CANCELED 25.11.25 BOKU-Met Seminar
Mineral dust aerosol plays a key role in Earth's radiation budget by absorbing and scattering radiation. The single scattering albedo (SSA), a parameter governing dust radiation interaction, varies with dust particle size, shape, and mineralogical composition. Emitted primarily from arid and semi-arid regions, dust represents a major component of the global aerosol burden and remains a significant source of uncertainty in weather and climate models, largely due to challenges in accurately characterizing its optical and microphysical properties.
Dust models typically assume a globally homogeneous composition for the calculation of dust optical properties. However, minerals present in dust aerosols vary regionally and with particle size, depending on the parent soil mineralogical composition. Among others, uncertainties remain in the abundance of iron oxides in soils and at emission, and their absorptive properties (i.e., imaginary part of the refractive index).

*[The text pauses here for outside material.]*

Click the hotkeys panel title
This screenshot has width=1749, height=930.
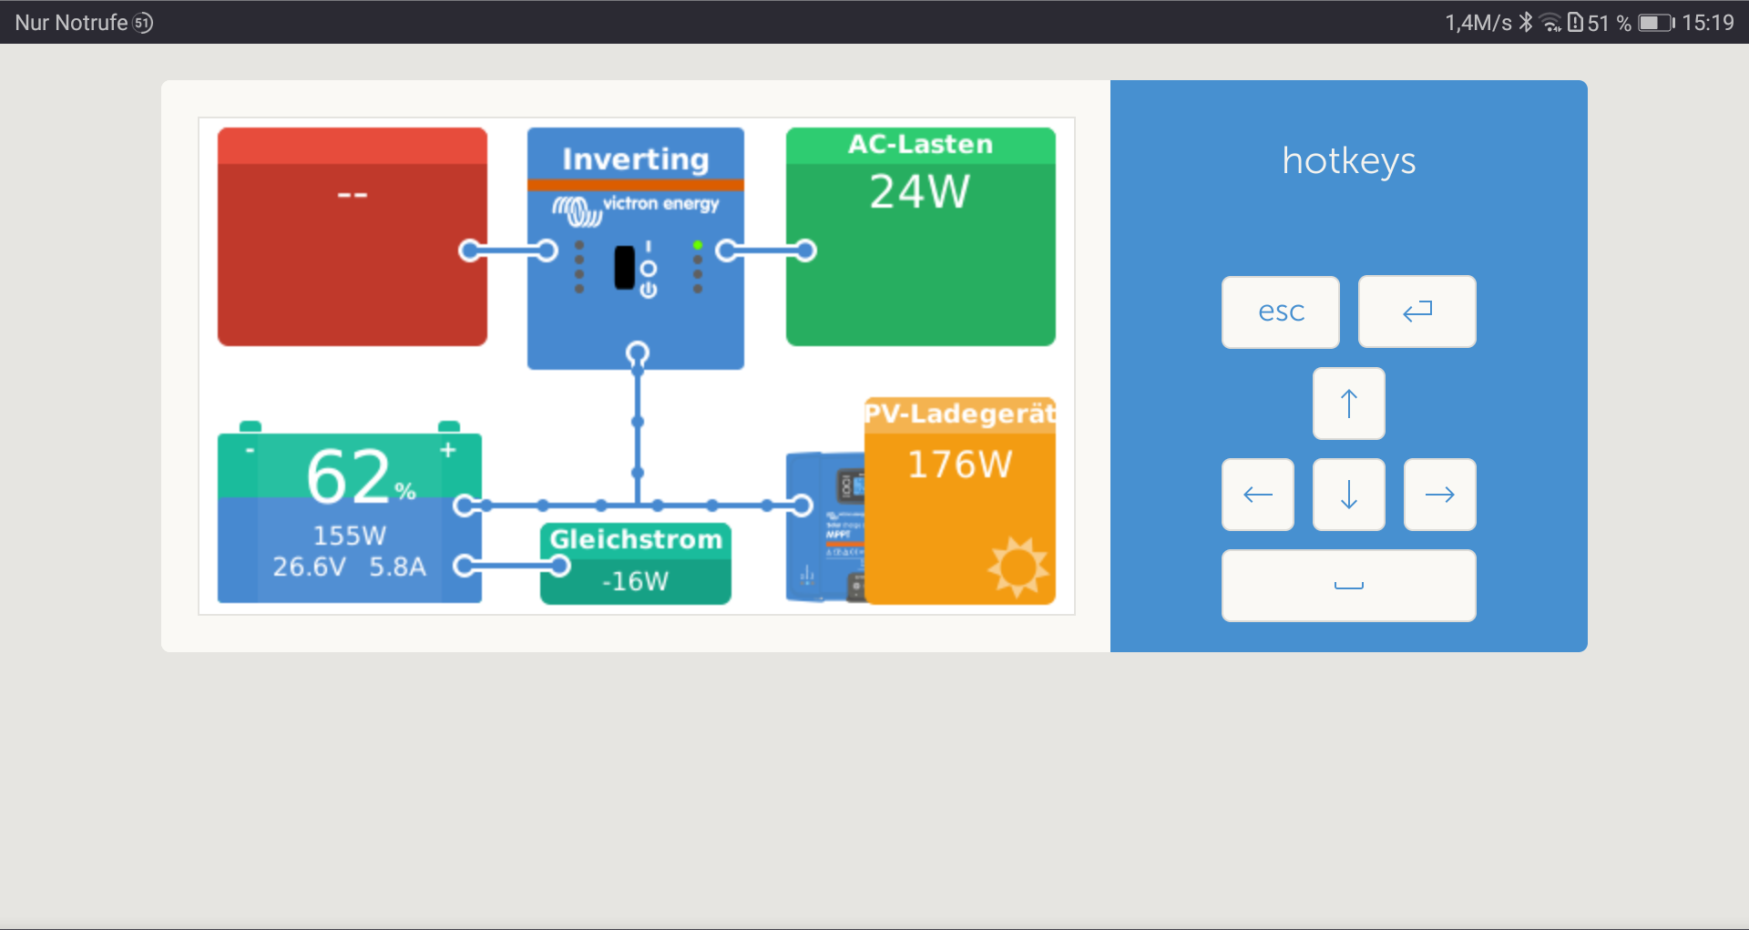pyautogui.click(x=1348, y=160)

Here, with a set of controlled experiments conducted with the Multiscale Online Non-hydrostatic AtmospheRe CHemistry model (MONARCH), we aim at disentangling the impact of regional and size variations of dust mineralogy in single scattering albedo and its direct radiative effect. We also assess the sensitivity of our results to different soil mineralogy information, including the recent observationally constrained EMIT dataset, and to uncertainties in the iron oxides refractive indexes. We conducted a seasonal and annual analysis of global dust transport, optical properties, and direct radiative effect using the Rapid Radiative Transfer Model for GCMs (RRTMG).